## [YOUR OBJECTIVE]
Exactly as written, give again the line with "Task: Click the Notifications section label" and all subsequent lines through the end of the records.

## [Pixel coordinate grounding data]
**********

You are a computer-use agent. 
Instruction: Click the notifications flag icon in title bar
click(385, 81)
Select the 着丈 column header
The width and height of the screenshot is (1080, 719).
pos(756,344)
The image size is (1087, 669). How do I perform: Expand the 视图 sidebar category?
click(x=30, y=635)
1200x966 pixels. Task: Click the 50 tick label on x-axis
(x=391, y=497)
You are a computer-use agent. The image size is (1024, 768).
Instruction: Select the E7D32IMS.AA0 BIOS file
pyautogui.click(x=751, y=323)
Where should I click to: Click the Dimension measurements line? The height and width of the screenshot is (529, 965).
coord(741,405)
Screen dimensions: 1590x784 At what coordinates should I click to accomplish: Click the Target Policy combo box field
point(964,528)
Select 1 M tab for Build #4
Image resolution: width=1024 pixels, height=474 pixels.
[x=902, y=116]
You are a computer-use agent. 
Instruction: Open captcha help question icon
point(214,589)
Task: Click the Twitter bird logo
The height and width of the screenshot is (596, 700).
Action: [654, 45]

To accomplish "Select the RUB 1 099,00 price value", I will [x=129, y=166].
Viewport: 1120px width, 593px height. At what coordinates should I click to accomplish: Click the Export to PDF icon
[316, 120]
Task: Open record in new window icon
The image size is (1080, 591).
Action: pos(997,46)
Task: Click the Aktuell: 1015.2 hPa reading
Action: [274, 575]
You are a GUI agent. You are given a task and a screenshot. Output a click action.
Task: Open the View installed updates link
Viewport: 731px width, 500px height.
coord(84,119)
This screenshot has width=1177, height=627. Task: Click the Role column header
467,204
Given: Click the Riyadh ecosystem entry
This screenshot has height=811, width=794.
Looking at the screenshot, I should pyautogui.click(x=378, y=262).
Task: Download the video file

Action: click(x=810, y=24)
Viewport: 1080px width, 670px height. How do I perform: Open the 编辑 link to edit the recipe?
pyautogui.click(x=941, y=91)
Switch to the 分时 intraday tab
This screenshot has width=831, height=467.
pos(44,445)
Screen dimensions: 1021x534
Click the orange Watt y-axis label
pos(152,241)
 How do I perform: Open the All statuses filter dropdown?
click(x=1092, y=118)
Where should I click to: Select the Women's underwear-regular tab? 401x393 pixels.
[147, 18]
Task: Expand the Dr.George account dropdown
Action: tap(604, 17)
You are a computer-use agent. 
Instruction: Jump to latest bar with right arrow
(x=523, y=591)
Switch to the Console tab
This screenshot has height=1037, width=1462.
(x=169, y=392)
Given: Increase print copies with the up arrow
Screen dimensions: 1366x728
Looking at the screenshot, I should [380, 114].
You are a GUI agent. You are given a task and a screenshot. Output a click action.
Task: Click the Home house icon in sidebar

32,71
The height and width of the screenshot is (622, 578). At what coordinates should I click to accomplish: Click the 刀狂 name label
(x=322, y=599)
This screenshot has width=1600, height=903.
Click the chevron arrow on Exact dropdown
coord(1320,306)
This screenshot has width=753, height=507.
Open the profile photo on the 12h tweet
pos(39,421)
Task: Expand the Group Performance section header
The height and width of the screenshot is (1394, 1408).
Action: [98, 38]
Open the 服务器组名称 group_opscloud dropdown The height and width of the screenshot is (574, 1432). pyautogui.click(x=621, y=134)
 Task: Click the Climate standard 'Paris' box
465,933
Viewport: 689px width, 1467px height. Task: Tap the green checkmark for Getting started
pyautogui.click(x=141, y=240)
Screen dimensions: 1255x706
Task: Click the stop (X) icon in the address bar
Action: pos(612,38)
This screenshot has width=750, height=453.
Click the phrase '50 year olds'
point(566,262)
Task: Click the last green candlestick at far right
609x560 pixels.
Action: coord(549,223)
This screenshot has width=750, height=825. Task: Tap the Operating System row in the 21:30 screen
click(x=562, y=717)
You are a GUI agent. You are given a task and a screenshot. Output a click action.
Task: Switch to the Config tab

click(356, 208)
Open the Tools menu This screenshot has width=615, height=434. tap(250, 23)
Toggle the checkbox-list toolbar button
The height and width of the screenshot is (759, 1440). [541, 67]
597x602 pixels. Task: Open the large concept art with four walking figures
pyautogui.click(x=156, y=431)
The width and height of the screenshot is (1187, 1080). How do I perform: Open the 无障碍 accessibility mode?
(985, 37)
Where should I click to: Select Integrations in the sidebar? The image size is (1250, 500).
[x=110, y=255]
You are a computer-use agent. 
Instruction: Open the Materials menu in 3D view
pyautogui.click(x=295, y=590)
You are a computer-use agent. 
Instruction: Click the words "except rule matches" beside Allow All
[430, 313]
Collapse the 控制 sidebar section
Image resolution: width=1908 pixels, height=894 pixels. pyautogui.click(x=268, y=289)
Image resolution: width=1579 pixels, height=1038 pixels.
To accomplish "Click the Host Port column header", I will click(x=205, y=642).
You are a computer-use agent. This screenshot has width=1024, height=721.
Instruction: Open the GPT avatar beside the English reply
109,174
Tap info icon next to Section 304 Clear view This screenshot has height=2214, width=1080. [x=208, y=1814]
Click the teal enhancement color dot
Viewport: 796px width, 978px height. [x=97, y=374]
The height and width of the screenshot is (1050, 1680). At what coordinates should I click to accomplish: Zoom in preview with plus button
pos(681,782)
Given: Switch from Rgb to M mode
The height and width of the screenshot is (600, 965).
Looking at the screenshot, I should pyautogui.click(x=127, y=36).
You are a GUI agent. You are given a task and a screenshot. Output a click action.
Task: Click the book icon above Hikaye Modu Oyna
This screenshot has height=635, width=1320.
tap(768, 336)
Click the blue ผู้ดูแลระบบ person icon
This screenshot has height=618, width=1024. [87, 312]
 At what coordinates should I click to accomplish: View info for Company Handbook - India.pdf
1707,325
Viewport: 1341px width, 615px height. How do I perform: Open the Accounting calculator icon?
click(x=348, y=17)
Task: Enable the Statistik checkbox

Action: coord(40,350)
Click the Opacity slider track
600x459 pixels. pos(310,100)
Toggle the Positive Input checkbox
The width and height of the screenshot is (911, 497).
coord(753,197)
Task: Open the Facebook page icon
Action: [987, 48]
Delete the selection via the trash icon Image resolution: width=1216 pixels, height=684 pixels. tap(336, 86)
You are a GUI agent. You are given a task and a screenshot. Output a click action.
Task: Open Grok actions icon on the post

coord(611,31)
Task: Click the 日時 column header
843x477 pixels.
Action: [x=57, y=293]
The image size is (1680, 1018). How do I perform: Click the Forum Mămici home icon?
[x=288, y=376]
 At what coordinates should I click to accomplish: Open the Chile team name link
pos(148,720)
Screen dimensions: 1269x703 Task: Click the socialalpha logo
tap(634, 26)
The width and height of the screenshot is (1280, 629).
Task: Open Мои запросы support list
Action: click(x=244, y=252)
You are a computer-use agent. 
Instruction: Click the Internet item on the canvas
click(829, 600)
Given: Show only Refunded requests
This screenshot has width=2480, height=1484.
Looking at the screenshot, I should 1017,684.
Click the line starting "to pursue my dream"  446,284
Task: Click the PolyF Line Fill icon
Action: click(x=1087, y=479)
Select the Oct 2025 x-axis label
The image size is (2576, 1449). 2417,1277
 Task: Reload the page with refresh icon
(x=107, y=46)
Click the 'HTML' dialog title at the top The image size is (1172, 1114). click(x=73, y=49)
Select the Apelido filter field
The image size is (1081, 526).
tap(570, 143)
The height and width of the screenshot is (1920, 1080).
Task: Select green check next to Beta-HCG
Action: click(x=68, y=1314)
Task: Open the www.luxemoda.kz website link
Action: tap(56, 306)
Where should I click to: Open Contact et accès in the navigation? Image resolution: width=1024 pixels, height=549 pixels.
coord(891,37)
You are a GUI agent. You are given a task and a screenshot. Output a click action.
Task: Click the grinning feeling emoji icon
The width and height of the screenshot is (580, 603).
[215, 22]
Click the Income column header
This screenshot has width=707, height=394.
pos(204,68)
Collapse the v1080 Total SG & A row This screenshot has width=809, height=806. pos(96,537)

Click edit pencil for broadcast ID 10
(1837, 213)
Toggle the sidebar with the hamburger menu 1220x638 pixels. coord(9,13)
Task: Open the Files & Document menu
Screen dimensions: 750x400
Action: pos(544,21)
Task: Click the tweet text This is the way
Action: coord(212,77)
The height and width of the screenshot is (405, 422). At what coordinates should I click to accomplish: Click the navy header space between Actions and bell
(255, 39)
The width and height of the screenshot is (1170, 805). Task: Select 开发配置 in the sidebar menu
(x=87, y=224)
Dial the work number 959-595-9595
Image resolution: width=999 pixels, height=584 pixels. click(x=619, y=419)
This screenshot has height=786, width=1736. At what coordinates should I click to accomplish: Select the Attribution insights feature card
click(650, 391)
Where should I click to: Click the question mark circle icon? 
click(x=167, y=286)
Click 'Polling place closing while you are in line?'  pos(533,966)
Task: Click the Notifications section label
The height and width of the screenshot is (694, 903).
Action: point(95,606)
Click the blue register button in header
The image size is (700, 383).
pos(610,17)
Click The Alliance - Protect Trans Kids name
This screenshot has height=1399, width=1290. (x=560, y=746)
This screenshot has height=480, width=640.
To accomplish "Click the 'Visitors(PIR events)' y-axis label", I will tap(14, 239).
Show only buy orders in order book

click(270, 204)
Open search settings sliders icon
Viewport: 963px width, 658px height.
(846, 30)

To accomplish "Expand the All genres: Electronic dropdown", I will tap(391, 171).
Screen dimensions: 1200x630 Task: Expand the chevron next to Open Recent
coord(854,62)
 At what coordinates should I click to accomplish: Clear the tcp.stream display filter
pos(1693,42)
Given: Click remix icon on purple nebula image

**********

## [WRITTEN ANSWER]
Task: Click the Notifications section label
The height and width of the screenshot is (694, 903).
Action: point(95,606)
Click the blue register button in header
The image size is (700, 383).
pos(610,17)
Click The Alliance - Protect Trans Kids name
This screenshot has height=1399, width=1290. (x=560, y=746)
This screenshot has height=480, width=640.
To accomplish "Click the 'Visitors(PIR events)' y-axis label", I will tap(14, 239).
Show only buy orders in order book

click(270, 204)
Open search settings sliders icon
Viewport: 963px width, 658px height.
(846, 30)

To accomplish "Expand the All genres: Electronic dropdown", I will tap(391, 171).
Screen dimensions: 1200x630 Task: Expand the chevron next to Open Recent
coord(854,62)
 At what coordinates should I click to accomplish: Clear the tcp.stream display filter
pos(1693,42)
Given: Click remix icon on purple nebula image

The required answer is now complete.